Jean Duthie Beggs (née Lancaster, born 16 April 1950) is a Scottish geneticist. She is the Royal Society Darwin Trust Professor in the Wellcome Trust Centre for Cell Biology at the University of Edinburgh.

== Biography ==
Beggs was born Jean Duthie Lancaster on 16 April 1950 to Jean Crawford (née Duthie) and William Renfrew Lancaster. She attended Glasgow High School for Girls. She graduated from the University of Glasgow with a BSc (Hons) in Biochemistry in 1971, and received her PhD from the university in 1974. From 1974 to 1977 she held a postdoctoral position in the Department of Molecular Biology at the University of Edinburgh working with Professors Kenneth and Noreen Murray. Having received a Beit Memorial Fellowship for Medical Research, Beggs moved to the Plant Breeding Institute in Cambridge, working there for two years. In 1979, she began work as a lecturer in the Department of Biochemistry at Imperial College London. In 1985, Beggs returned to the University of Edinburgh's Molecular Biology department at Edinburgh, where she was appointed Professor of Molecular Biology in 1999.
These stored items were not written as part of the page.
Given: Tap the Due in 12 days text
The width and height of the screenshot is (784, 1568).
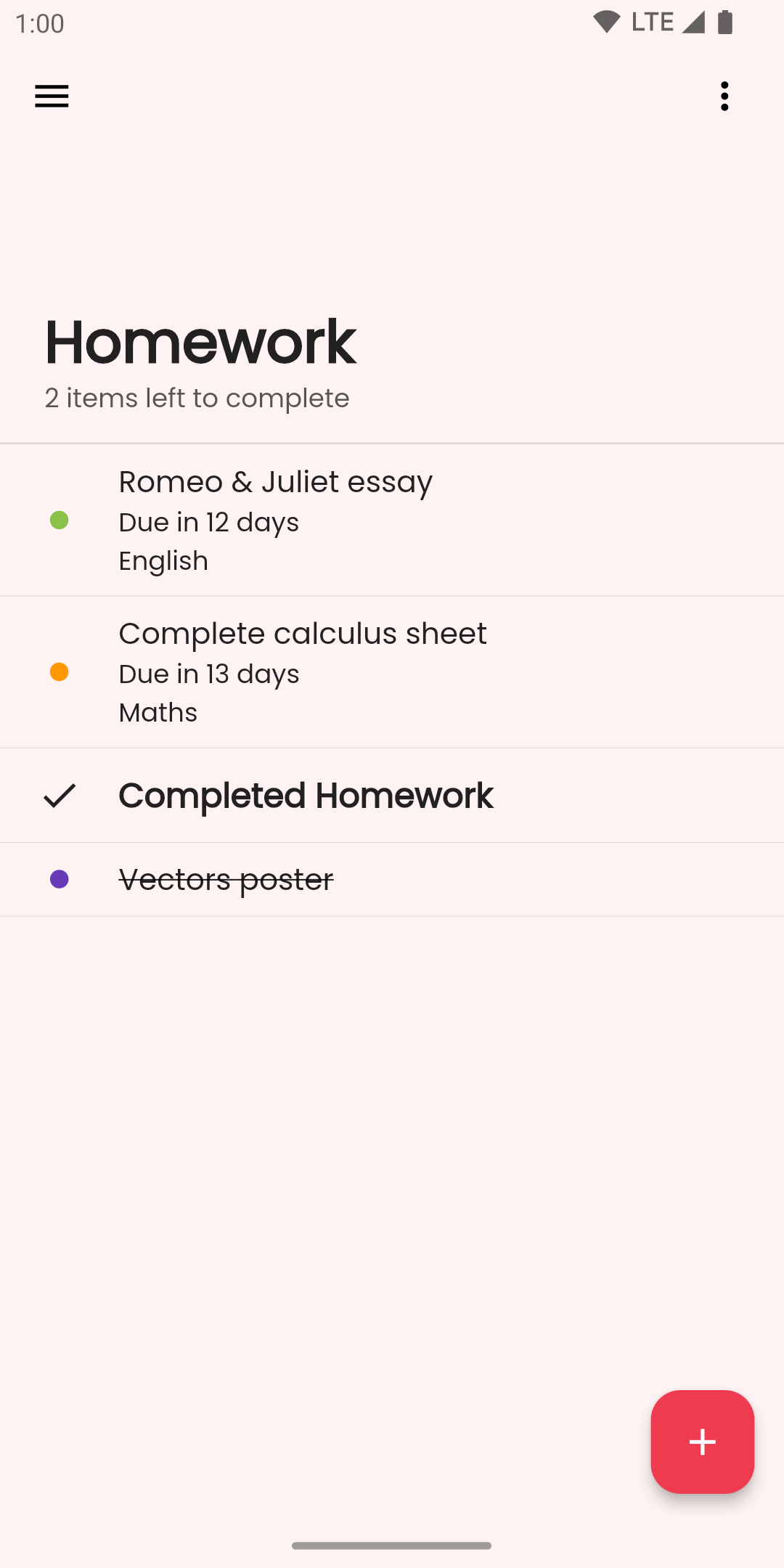Looking at the screenshot, I should [x=209, y=523].
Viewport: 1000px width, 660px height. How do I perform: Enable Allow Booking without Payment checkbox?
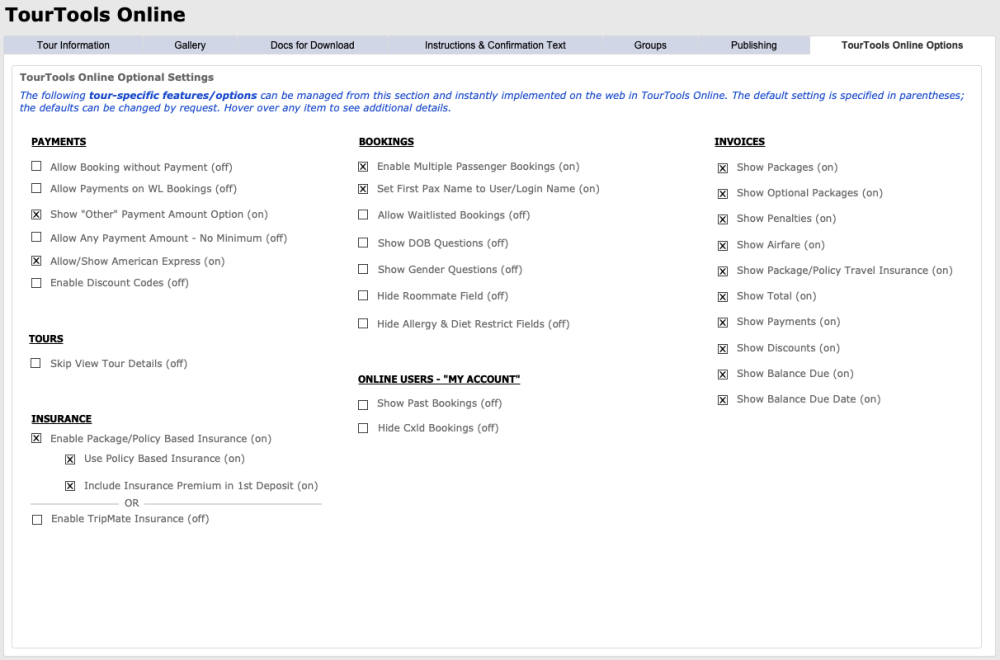tap(37, 167)
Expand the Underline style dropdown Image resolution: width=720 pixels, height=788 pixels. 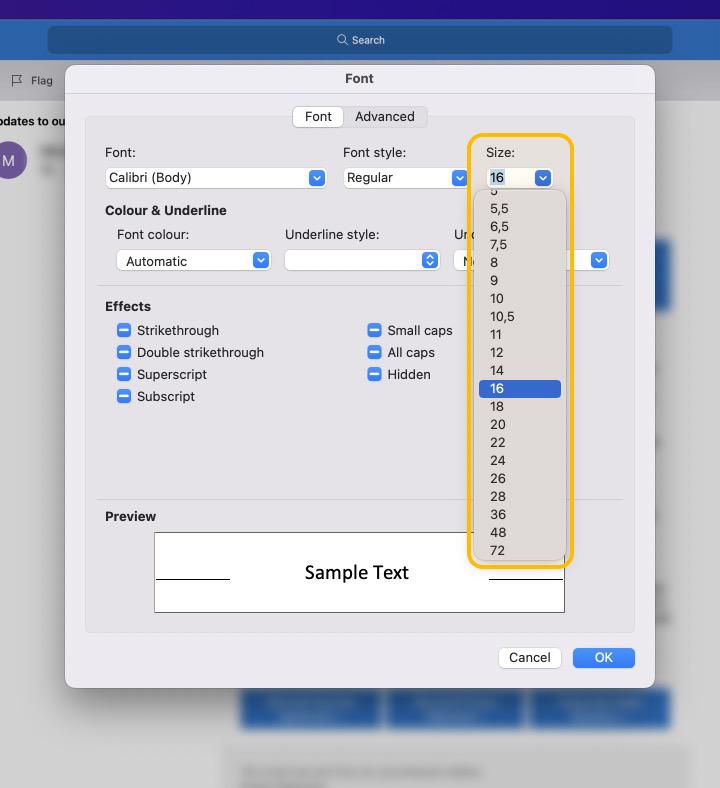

Her research interests are in RNA splicing.

In 1972 she married Dr Ian Beggs. They have two sons.

==Awards and honours==
She has been a Fellow of the Royal Society of Edinburgh since 1995 and was elected a Fellow of the Royal Society in 1998.

In 2003, she was awarded the Royal Society's Gabor Medal "for her contributions to the isolation and manipulation of recombinant DNA molecules in a eukaryotic organism, adding a new dimension to molecular and cellular biology".

She received a CBE in the 2006 Queen's Birthday Honours for her services to science.

She was the Royal Society of Edinburgh Vice President for Life Sciences from 2009 to 2012.

In 2016 she was awarded an honorary DSc by the University of St Andrews.

In 2018 RNA Society Lifetime Achievement Award.